--- START Data in this exercise ---

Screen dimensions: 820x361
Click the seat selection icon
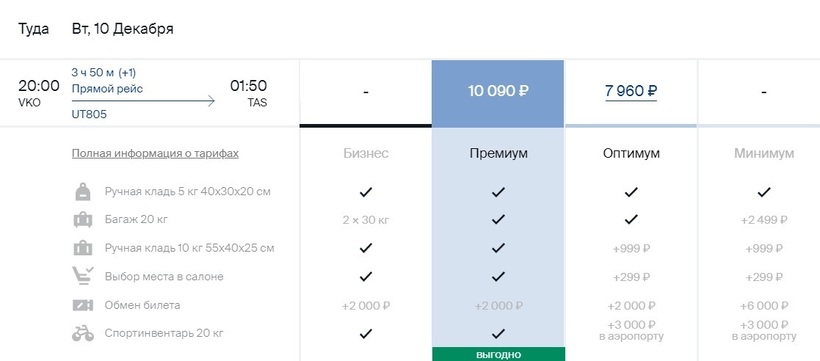coord(83,276)
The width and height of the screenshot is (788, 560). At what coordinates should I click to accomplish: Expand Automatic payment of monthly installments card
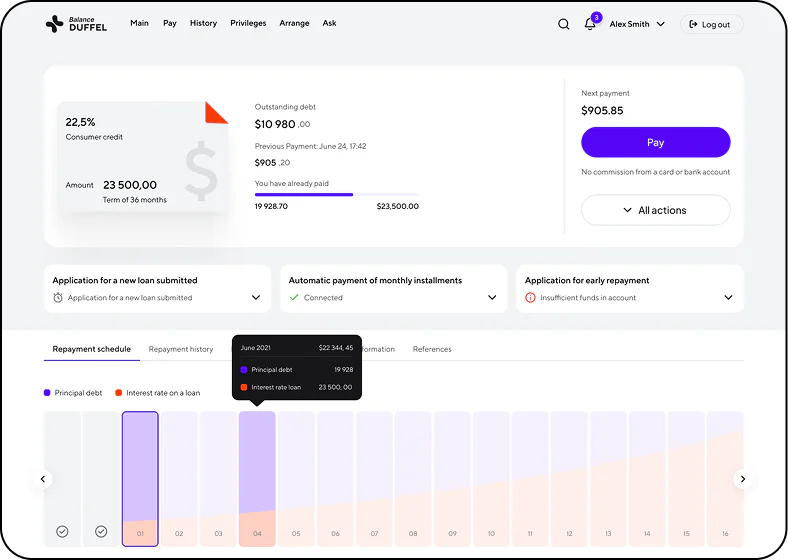point(492,298)
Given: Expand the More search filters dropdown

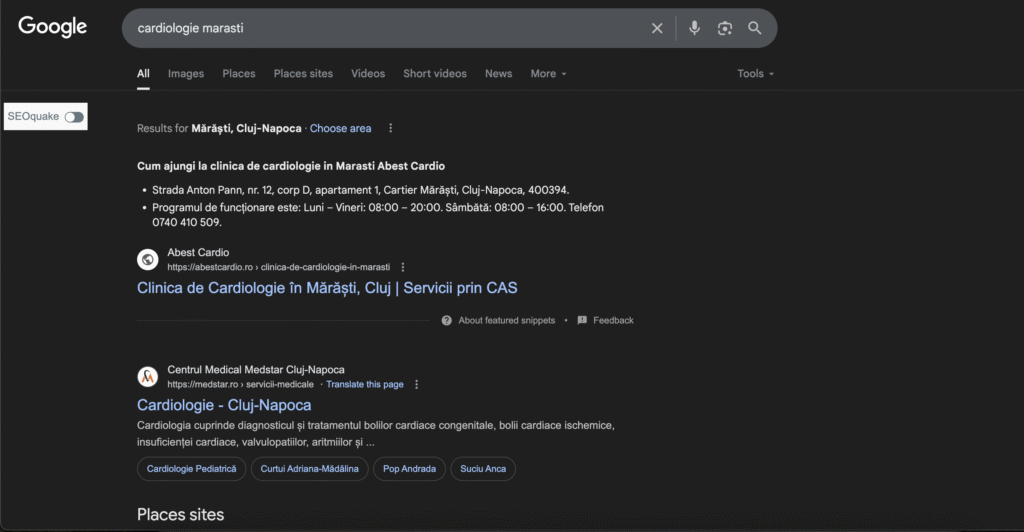Looking at the screenshot, I should coord(548,74).
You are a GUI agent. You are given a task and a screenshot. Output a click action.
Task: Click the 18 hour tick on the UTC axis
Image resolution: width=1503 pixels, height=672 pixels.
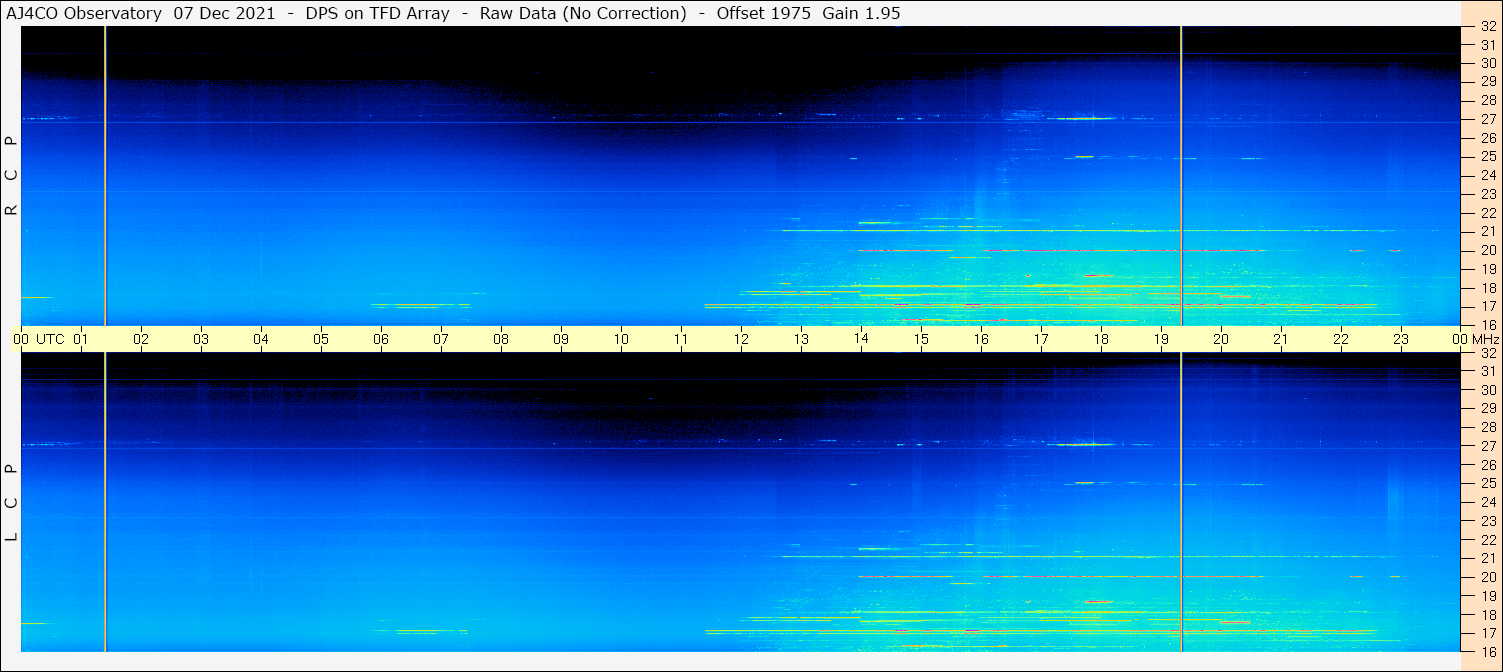(x=1101, y=339)
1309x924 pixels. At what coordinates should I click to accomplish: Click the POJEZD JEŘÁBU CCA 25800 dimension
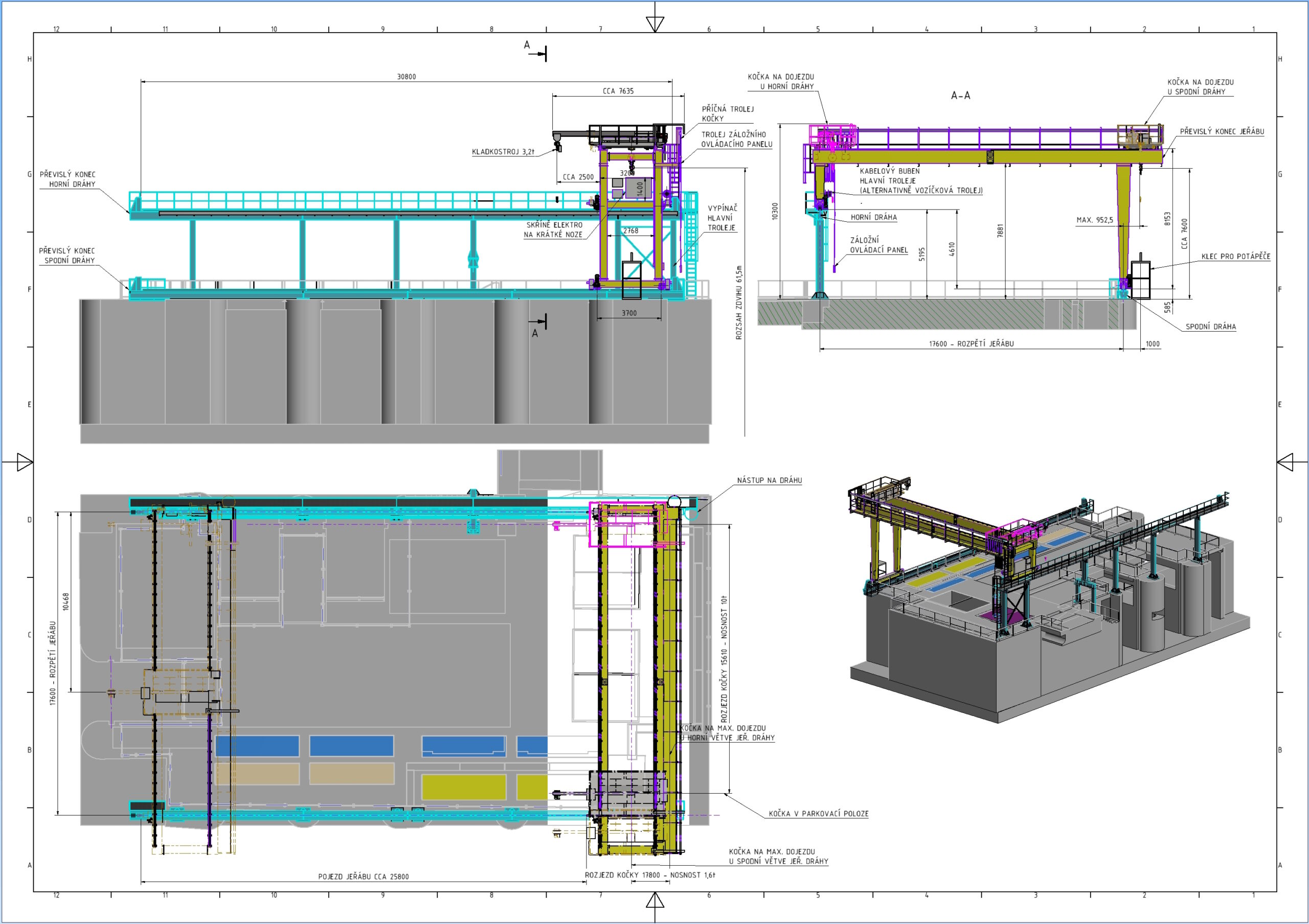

--- END Data in this exercise ---

Rewrite the records above as a Markdown table with the columns No. and Line. Give each nonblank line its own row, numbered in order, and omit the pictures.

» **Reply**
| No. | Line |
|---|---|
| 1 | Screen dimensions: 820x361 |
| 2 | Click the seat selection icon |
| 3 | coord(83,276) |
| 4 | The width and height of the screenshot is (788, 560). At what coordinates should I click to accomplish: Expand Automatic payment of monthly installments card |
| 5 | point(492,298) |
| 6 | Given: Expand the More search filters dropdown |
| 7 | Looking at the screenshot, I should coord(548,74). |
| 8 | You are a GUI agent. You are given a task and a screenshot. Output a click action. |
| 9 | Task: Click the 18 hour tick on the UTC axis |
| 10 | Image resolution: width=1503 pixels, height=672 pixels. |
| 11 | (x=1101, y=339) |
| 12 | 1309x924 pixels. At what coordinates should I click to accomplish: Click the POJEZD JEŘÁBU CCA 25800 dimension |